Arrestations, confiscations de matériel, violences des forces de l’ordre à l’encontre des journalistes lors des manifestations, coupure internet, voire interdiction pure et simple d’émissions… Alors que le Venezuela s’enfonce dans la crise politique, la censure des médias non gouvernementaux devient de plus en plus flagrante et inquiétante. RSF dénonce un climat de travail désastreux pour les journalistes et appelle le gouvernement au respect de la liberté d’informer.


A l’heure où le Venezuela vit des journées historiques et se trouve plongé dans la plus grande confusion, l'accès à une information contrastée et objective est devenue quasi-impossible pour la plupart des Vénézuéliens. Ainsi, le 23 janvier, jour où le président du parlement s’est auto-proclamé “président en exercice”, et alors que des manifestations de masse et des heurts se déroulaient dans l’ensemble du pays, aucune chaîne de télévision nationale n’a retransmis le discours de Juan Guaidó, tandis que les médias indépendants et critiques du président Nicolas Maduro qui ont tenté de couvrir cette journée historique ont été attaqués et mis sous pression par le gouvernement.

 

C’est notamment au cours de cette journée du 23 janvier, qu’à Maracaibo, capitale de l’Etat de Zulia (nord-ouest du pays) des fonctionnaires de la direction générale de contre-intelligence militaire (DGCIM) et du service d’espionnage et de contre-espionnage du gouvernement (Sebin) sont entrés de force dans les locaux de Global TV, Noticia Al Día et Aventura TV, avant de détruire le matériel informatique, et coupé l’accès à internet. Le signal de Global TV, ‘accusée ‘ d’avoir diffusé en direct le discours de Juan Guaidó, a été suspendu.

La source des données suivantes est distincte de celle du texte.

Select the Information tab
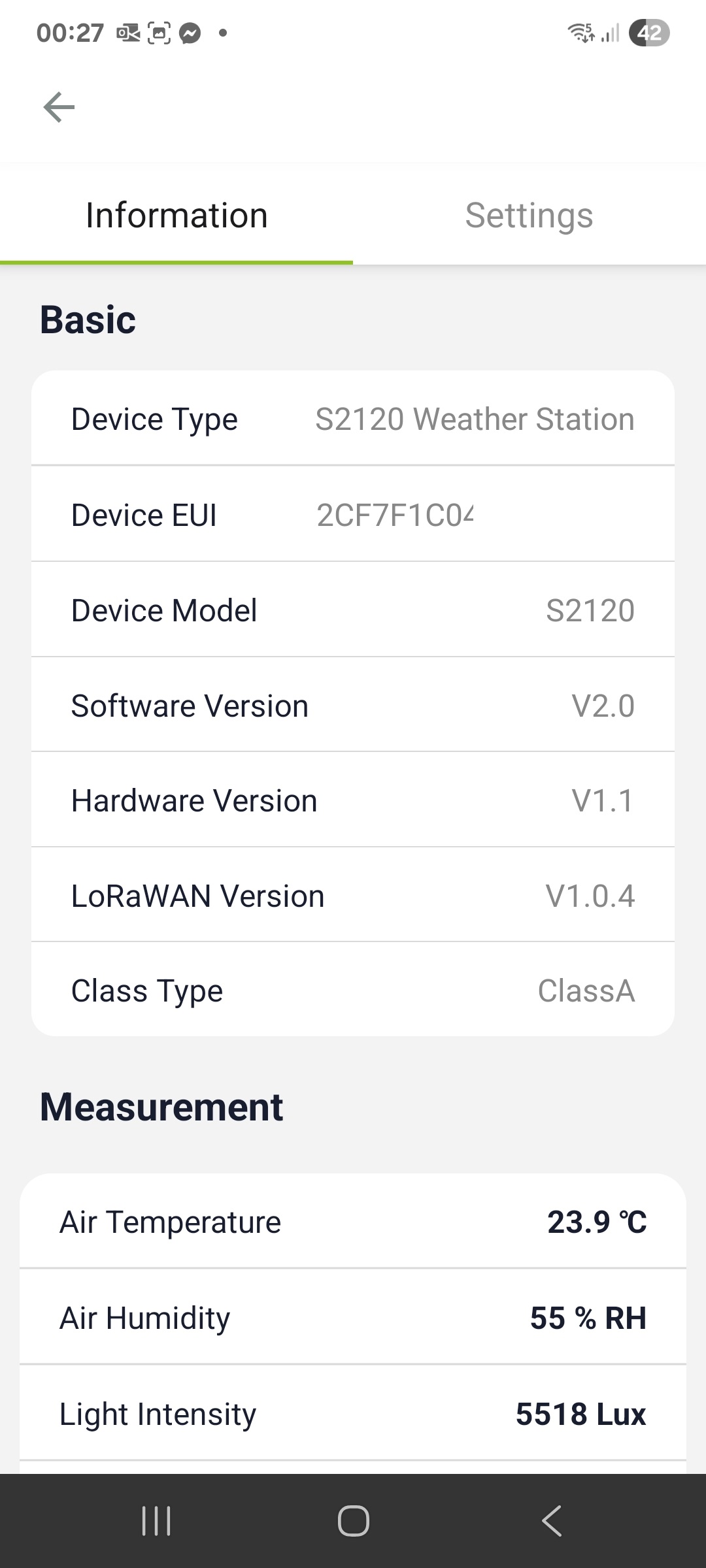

Censure et accès partiel aux informations

 

César Miguel Rondón - l’un des animateurs radio les plus réputés du pays- qui dirige depuis 30 ans le programme matinal d’information et d’opinion Circuito Éxitos, déplorait le 24 janvier sur les ondes ne pas pouvoir donner de détails sur la crise du pays ni ouvrir sa traditionnelle chronique d’opinion : “les circonstances ne le permettent pas”, a-t-il reconnu. Son émission a depuis été déprogrammée et l’animateur a dénoncé des pressions directes de la part des autorités: “ce n’est pas de l’autocensure, c’est de la censure pure et dure pour nous réduire au silence”, a-t-il déclaré ce lundi 28 janvier.

 

La chaîne d’informations chilienne TVN (Televisión Nacional de Chile), diffusée sur le canal 708 de DirecTV, a elle aussi été privée de signal et retirée des ondes, sur ordre direct de la Commission nationale des télécommunications (Conatel). D’autres chaînes, comme Venevisión et Televen ont interrompu leur transmission le 23 janvier lorsque Juan Guaidó débutait son discours et prêtait serment.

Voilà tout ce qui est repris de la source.